Clinical Presentation

Infant

You look for social engagement, emerging attention to faces and voices, and recovery after distress with caregiver help. Stranger wariness and separation protest can appear as attachment and memory mature. Persistent lack of social responsiveness is not “just a quiet baby.” [1] [9]

Toddler

Toddlers want autonomy with immature inhibition. Tantrums are common when language, frustration tolerance and impulse control lag behind desire. You still expect growing pretend play, simple problem-solving and recovery with co-regulation. Extreme aggression with injury, or total absence of social sharing, needs more than reassurance. [1] [3]

Preschool

Preschoolers expand emotion words, rule-based play and early perspective-taking. They can start waiting short turns and following simple multi-step routines with help. Persistent inability to play with others, extreme rigidity that blocks learning, or no progress in self-control needs structured review. [1] [3] [4]

School-age

School demands working memory, planning, peer negotiation and emotion recovery after setbacks. A child may look “fine” at home and fall apart with classroom load. Ask about homework battles, friendships and teacher comments, not only clinic behaviour. [3] [4]

Adolescent

Abstract reasoning, identity formation and peer belonging accelerate. Emotion intensity can still outrun control. Distinguish normal mood variability with preserved function from anhedonia, withdrawal, self-harm risk or dangerous impulsivity. [6] [7]

Differential Diagnosis

Start with the question: is this still within expected development for age and context? [1] [2]

  • Normal variation / temperament — style present early, consistent, and not destroying function after reasonable supports. [9]
  • Isolated skill lag — for example attention or emotional control lagging while other domains look solid. [3]
  • Global developmental delay — multiple domains behind age expectations; needs full evaluation pathway. [2]
  • Language or hearing barrier — can mimic cognitive or behavioural problems; never skip sensory checks when communication is off. [2]
  • Trauma or adversity-related behaviour — hypervigilance, aggression, withdrawal or regression in context of threat; use trauma-informed framing without delaying needed evaluation. [5] [6]
  • Emerging neurodevelopmental or mental health disorder — ADHD, autism, anxiety, mood disorder or intellectual disability pathways belong to dedicated leaves once concern is established. Screening is a bridge, not the diagnosis. [7] [8]

Clinical & Bedside Assessment

Open with concern: “Do you have any worries about how your child learns, plays, manages feelings or behaves with others?” Then watch the child. Note attention span for age, problem-solving with toys, emotion peaks and recovery, and how the caregiver soothes or sets limits. [1] [2]

Map domains out loud across cognition, emotion, behaviour and executive control. [3] [4]

  • Cognition — curiosity, problem-solving, memory for routines, pretend or abstract thinking by age.
  • Emotion — range of feelings, labelling, recovery time, need for co-regulation.
  • Behaviour — impulse control, aggression, rule following, adaptability.
  • Attention / executive control — holding instructions, waiting, shifting activity. [3] [4]

Use evidence-informed milestone content rather than personal folklore. Document what you saw, what caregivers report, and the setting. [1]

When behavioural or emotional concern is more than transient, use validated mental health, emotional and behavioural screening approaches recommended for primary care and explain limits of a positive screen. [7] [8]

In language-discordant families, use professional interpreters for history and counselling. Do not use the child as interpreter for behavioural concerns. [11]

Investigations

Most questions about normal development are answered by history, observation and context — not blood tests. [2]
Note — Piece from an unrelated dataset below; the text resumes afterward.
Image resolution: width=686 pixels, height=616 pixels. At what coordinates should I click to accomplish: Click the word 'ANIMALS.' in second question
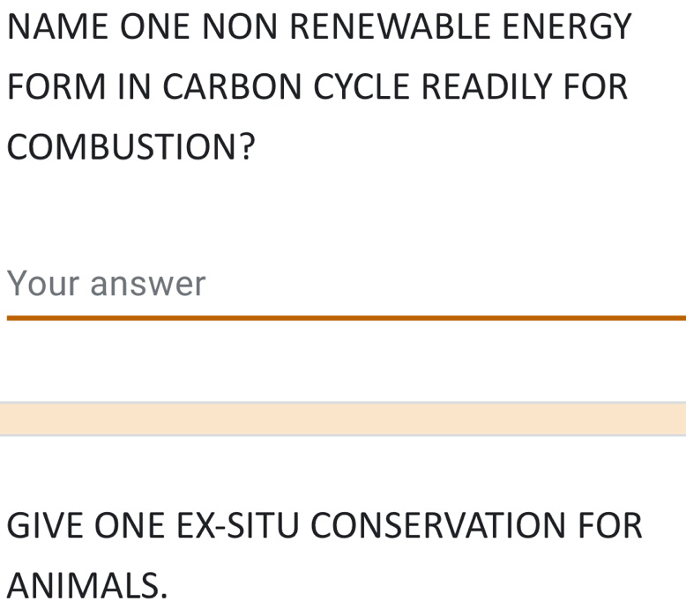coord(86,583)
  • Hearing and vision when communication, learning or behaviour raises concern. [2]
  • Targeted medical testing belongs with evaluation teams when red flags suggest neurological disease, regression or syndromic features. [2]
  • Psychoeducational or developmental standardised testing is referral territory for assessment services, not a first reflex for every intense toddler. [2] [7]
  • Safeguarding assessment if neglect, violence or severe deprivation is suspected. [5] [6]

Avoid shotgun labs for temperament alone. Investigations should change management, not decorate the chart. [2]
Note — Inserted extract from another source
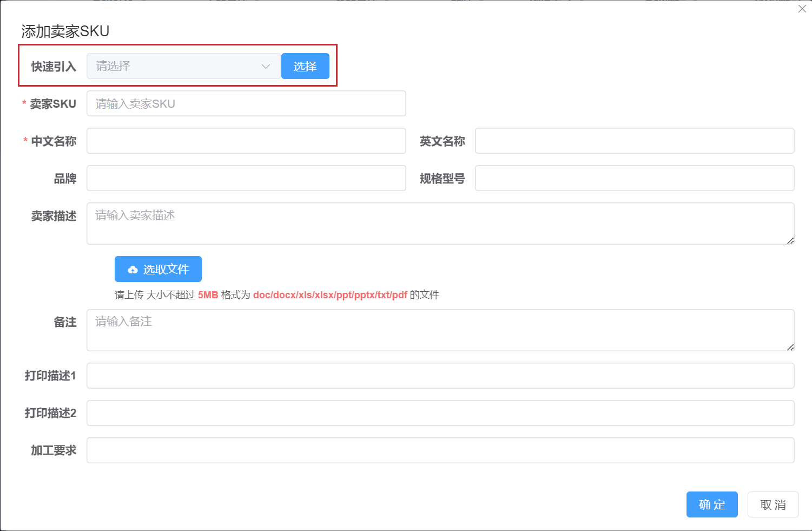Click the 选择 button next to quick import
The height and width of the screenshot is (531, 812).
tap(305, 65)
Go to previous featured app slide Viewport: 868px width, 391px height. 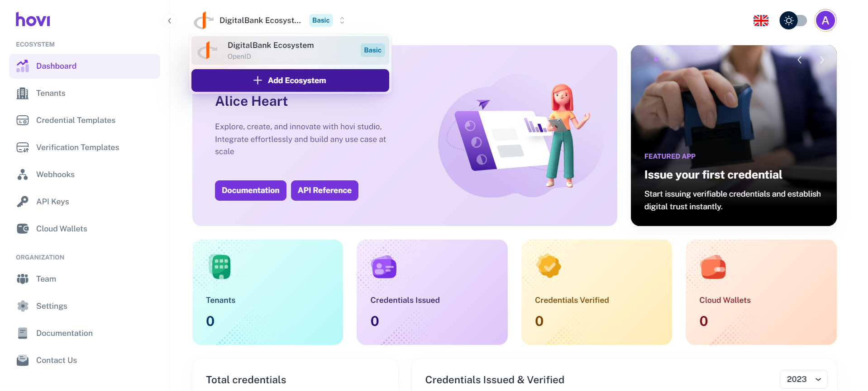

Management — Resuscitation

True developmental counselling is usually outpatient. Switch tracks immediately when safety is threatened. [2] [6]
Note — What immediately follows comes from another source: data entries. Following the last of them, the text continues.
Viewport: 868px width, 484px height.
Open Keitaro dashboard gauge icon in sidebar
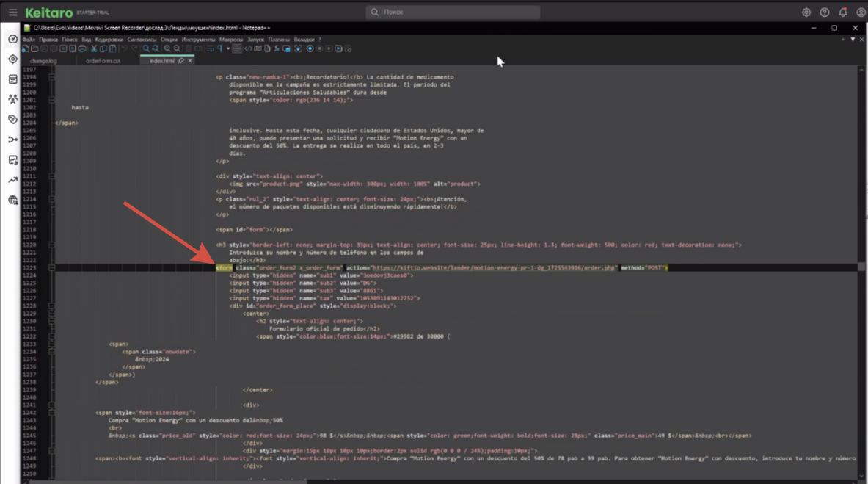pos(12,39)
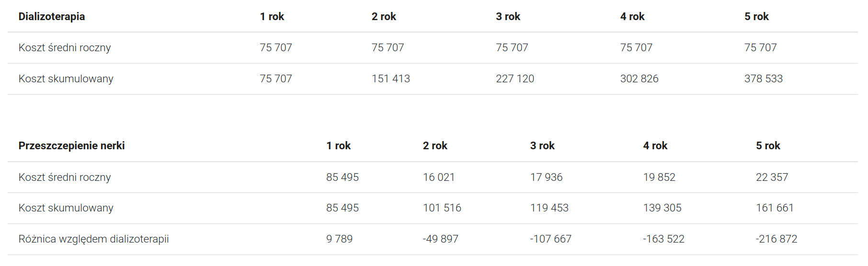Image resolution: width=868 pixels, height=266 pixels.
Task: Select the value 9 789
Action: 339,239
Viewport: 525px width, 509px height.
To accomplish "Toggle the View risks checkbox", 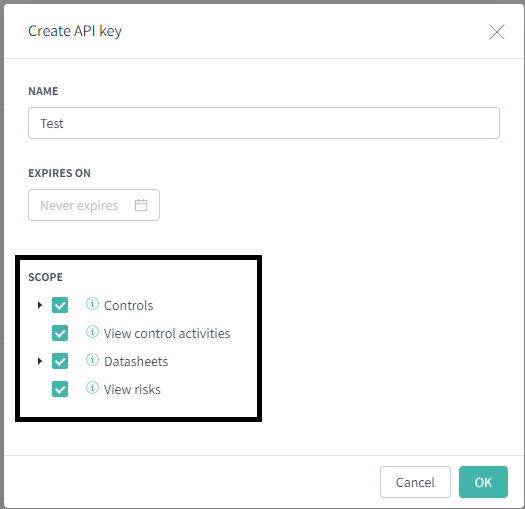I will point(60,389).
  • Acute behavioural crisis with injury risk: protect the child and others, assess for medical delirium or intoxication if indicated, and use local acute mental health or emergency pathways. [6] [7]
  • Developmental regression: treat as urgent evaluation, not “review in six months.” [2]
  • Suspected severe maltreatment or unsafe caregiving: open safeguarding routes now. [5] [6]
  • Adolescent self-harm or suicidal ideation: safety assessment first; developmental teaching second. [7]

Management — Definitive & Stepwise

  1. Name the age-expected pattern in plain language the caregiver can repeat.
  2. Separate temperament from danger. High intensity needs coaching; regression needs work-up. [9]
  3. Strengthen co-regulation: calm presence, predictable routines, sleep, feed, and one-step limits for young children. [4]
  4. Protect developmental time: play, conversation and sleep over excessive early media. Follow paediatric media guidance rather than inventing personal cut-offs. [10]
  5. Screen for behavioural and emotional problems when concern persists or function is impaired. [7] [8]
  6. Refer early to developmental-behavioural, psychology, school supports or early intervention pathways as indicated. Do not wait for a perfect label before offering help. [2] [7]
  7. Safety-net: what to watch for, when to return, and how to chase referrals while waiting. [12]
Clinic algorithm from caregiver concern through observation, counselling, red-flag escalation, screening and referral
Figure 4 · Clinic action pathwayAction pathway: observe and map age skills, counsel normal variation or temperament, escalate red flags, screen when indicated, refer early and safety-net. AI-generated educational schematic.

Co-regulation before self-control

Young children borrow calm from adults. Teaching “use your words” without a regulated adult nearby often fails. Start with your own pace, proximity and predictability. [4]

Specific Subtypes & Scenarios

High-reactive infant. Expect bigger cry peaks and longer settling. Coach responsive soothing, protect parental sleep supports, and avoid early disease labels for temperament alone. Review if social engagement is missing. [9]

Toddler tantrums. Common when desire outruns language and inhibition. Counsel prevention (hunger, fatigue, transitions), brief safe limits and recovery connection. Escalate if aggression is extreme, daily and injurious, or paired with language loss. [1] [3]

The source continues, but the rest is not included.